Abstract

A species of Sartidia De Winter, first collected by P.J. Muller in 1972 in the Cythna Letty Nature Reserve in Mpumalanga, does not match existing material of Sartidia, a genus comprising four species. The new species, S. dewinteri J. Munday & L. Fish, is most similar to S. jucunda (Schweick.) De Winter but differs in the leaf sheath colour, lower leaf blade surface texture, spikelet length and upper glume length. It differs also from all other species in the genus in the shape and branching of the inflorescence, the relative length of the lateral awns to the median awn, lemma body surface texture, callus shape and hair arrangement, palea shape and distribution.

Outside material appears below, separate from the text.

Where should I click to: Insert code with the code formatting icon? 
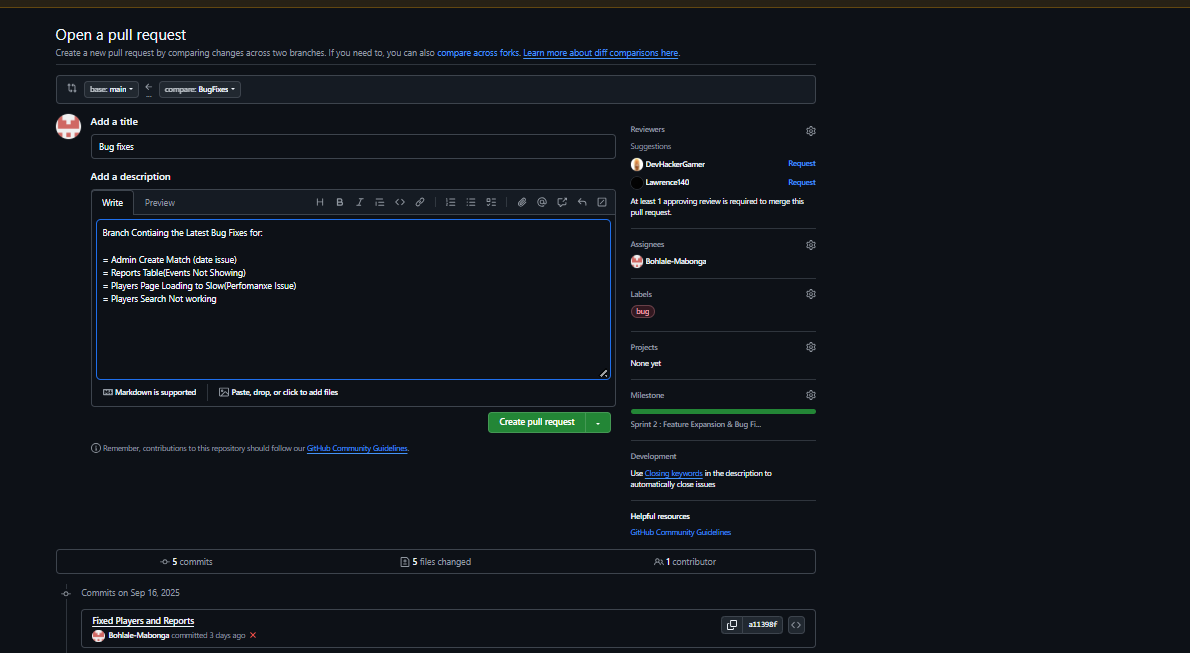tap(400, 202)
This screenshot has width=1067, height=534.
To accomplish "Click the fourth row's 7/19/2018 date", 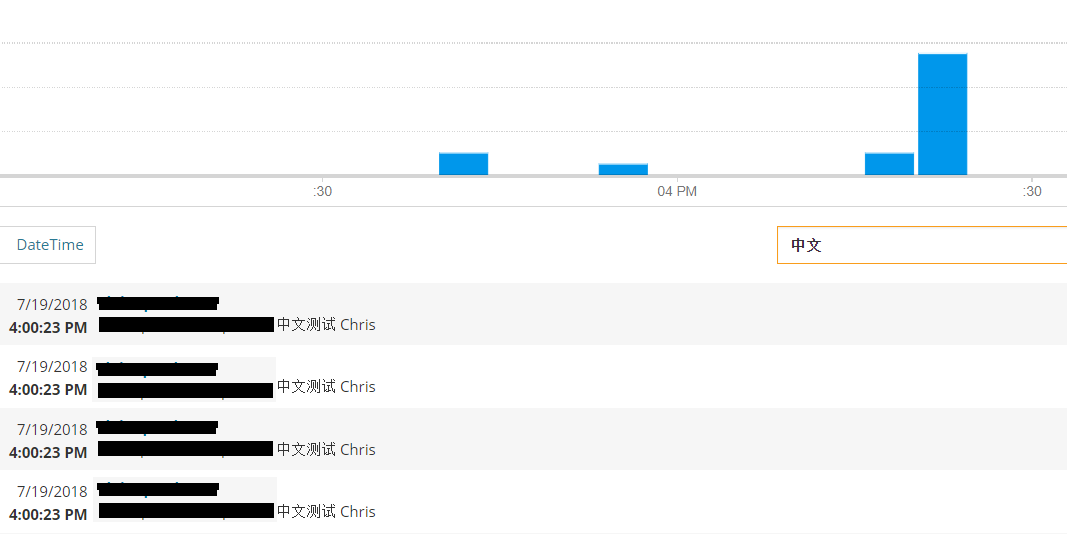I will (52, 491).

Sartidia dewinteri differs anatomically from S. angolensis and S. vanderystii in that the stereome strands in the leaf blades project partly or almost completely into the first order vascular bundles rather than not at all, and from S. jucunda by having 3 rather than 5 first order vascular bundles in the leaf. Sartidia dewinteri is known only from ultramafic soils of the Barberton Greenstone Belt and is thus considered a serpentine endemic. The IUCN conservation status of S. dewinteri is considered to be Lower Risk — least concern, although some of its ultramafic habitat is under threat from afforestation and the after effects of mining.